The legacy of the Roman empire in Europe, north Africa and the Middle East is profound and influential, not least in encouraging us to think about causes of the rise and fall of empires. This empire had strong political government and economic prosperity for several centuries. How should its ‘decline and fall’ be understood and does it matter to us, or to contemporary politicians? If the answer to second part of the question is negative, it becomes merely an antiquarian pastime with little current relevance or impact.
I believe it does matter. The recent general election turned out to be decisive, yet we may still wonder what might happen if no-one wins enough political support to establish a durable power-base. That is a critical matter, regardless of how the political support is expressed – through the democratic process, as in much of modern Europe, or through dictatorial control of military and economic resources as in ancient Rome (and not a few modern states too). In the Roman empire the power of the central government and the Emperor was by and large stable until the end of the Severan dynasty (AD 235). The following fifty years, sometimes called the ‘military anarchy’, saw a series of short-lived emperors (frequently more than one at a time) whose position was based on military support from regional sectors or sections of the army. Few lasted long and the tendency to form regional and ‘independent’ ‘sub-empires’ is notable (for example, in Gaul, Syria and Egypt, Britain).
The breakdown of control of communication routes was a critical factor in weakening a central government based in Rome and the fulcrum perceptibly shifted northward. As Sir Ronald Syme, one of the most distinguished 20th-century historians of ancient Rome, succinctly put it, ‘The key to the history of Europe is the line of the Orient Express’. After this period of ‘anarchy’ the emperor Diocletian was able to re-stabilise the empire at the end of the third century, by effectively restructuring the power of the emperor(s) in a collegiate form and by recognising the inevitable separation of west and east which was to lead to the foundation of Constantinople as an eastern capital and a massive increase in the complex bureaucratic structures of governance. The importance of the modern counterparts of such forces, not least in contemporary Europe, might be weighed against the emergence of more parochial, or even xenophobic, tendencies.
Ultimately, from the perspective of the reign of Constantine (AD 305 -337) one would not say that the whole empire had ‘collapsed’ or even declined in all regions. The east, and parts of north Africa, still look strong and vigorous, parts of the west less so as we move through the fourth and into the fifth century.

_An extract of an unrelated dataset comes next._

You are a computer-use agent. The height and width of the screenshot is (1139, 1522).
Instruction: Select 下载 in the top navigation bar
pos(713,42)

The economic picture broadly matches, with some severe monetary and fiscal dislocation in the period of ‘anarchy’, though the basic economic structures still functioned in some form, and recovery from AD 300 onwards. That recovery rested on reform and restabilisation of the currency, now based on gold in coined form (the ‘solidus’) – though we still do not quite know where or how fresh supplies of gold were acquired. It is also hugely significant that the state and the imperial house gradually withdrew from ownership and direct management of economic assets, principally by selling off their landholdings to private owners, whose tax position was relatively favorable. The rich became richer and the poor certainly did not – the gap seems to have widened and the socio-economic pressures were aggravated, particularly on the ‘middling’ urban residents who now seem to have a smaller share of the benefits of Roman rule. A resonant scenario?

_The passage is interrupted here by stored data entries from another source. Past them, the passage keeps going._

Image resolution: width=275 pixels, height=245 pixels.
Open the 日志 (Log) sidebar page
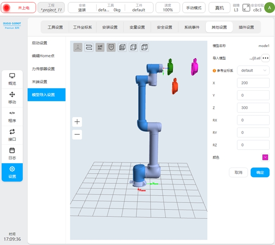[x=12, y=153]
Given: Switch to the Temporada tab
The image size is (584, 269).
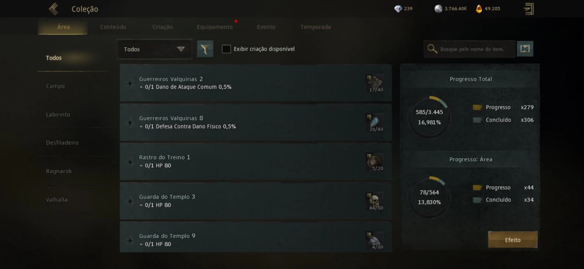Looking at the screenshot, I should [315, 27].
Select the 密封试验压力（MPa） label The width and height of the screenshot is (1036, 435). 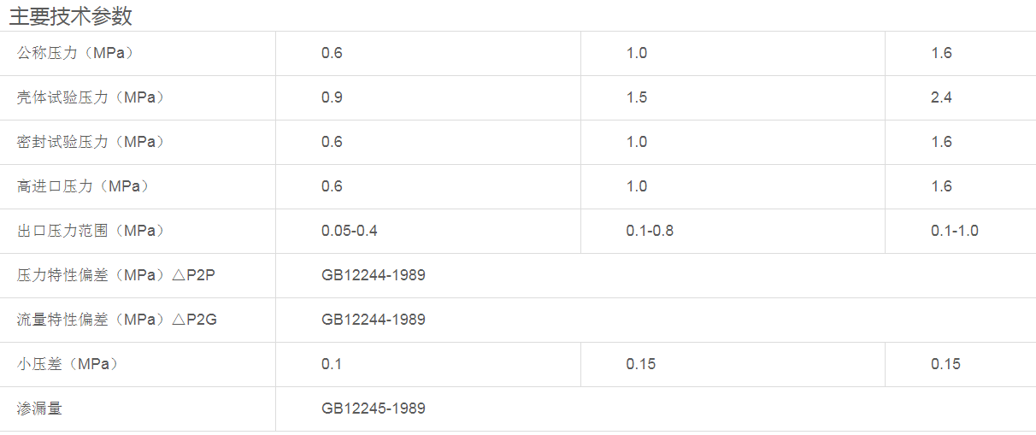pyautogui.click(x=91, y=142)
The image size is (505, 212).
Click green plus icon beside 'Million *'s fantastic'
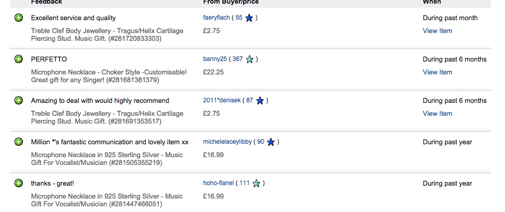(19, 142)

Geographically, the overall picture is again patchy: significant prosperity and even demographic growth in the Middle East and north Africa, a more striking scenario of ‘decline’ in the north-west.
Then there is religion. In the second and third centuries the establishment was threatened by fanatical individuals and dissident groups, who challenged the law, the state religion, the social order, agitating the underprivileged, that is the poor and women (and even slaves), and seeking conspicuous and showy martyrdom for their beliefs without compromise. Does one forcibly suppress them or attempt to acculturate, to absorb them into the political and social structures? Who were they? The dangerous Christians, of course. Suppression was tried, and it failed. One individual (the emperor Constantine) was the catalyst of that failure and of the more inclusive approach which within a century led to the accumulation of massive wealth by the Church and to the conversion of individuals, families and social groups at the highest political and economic levels across the empire. But it was never exactly one homogeneous and harmonious community – there were (and still are) still huge sectarian and doctrinal differences within it, for which people were prepared to fight and to die.
Quo vadis? – as St Peter is supposed to have said.
Alan Bowman is the British Academy’s Vice-President for Humanities and Principal of Brasenose College, University of Oxford.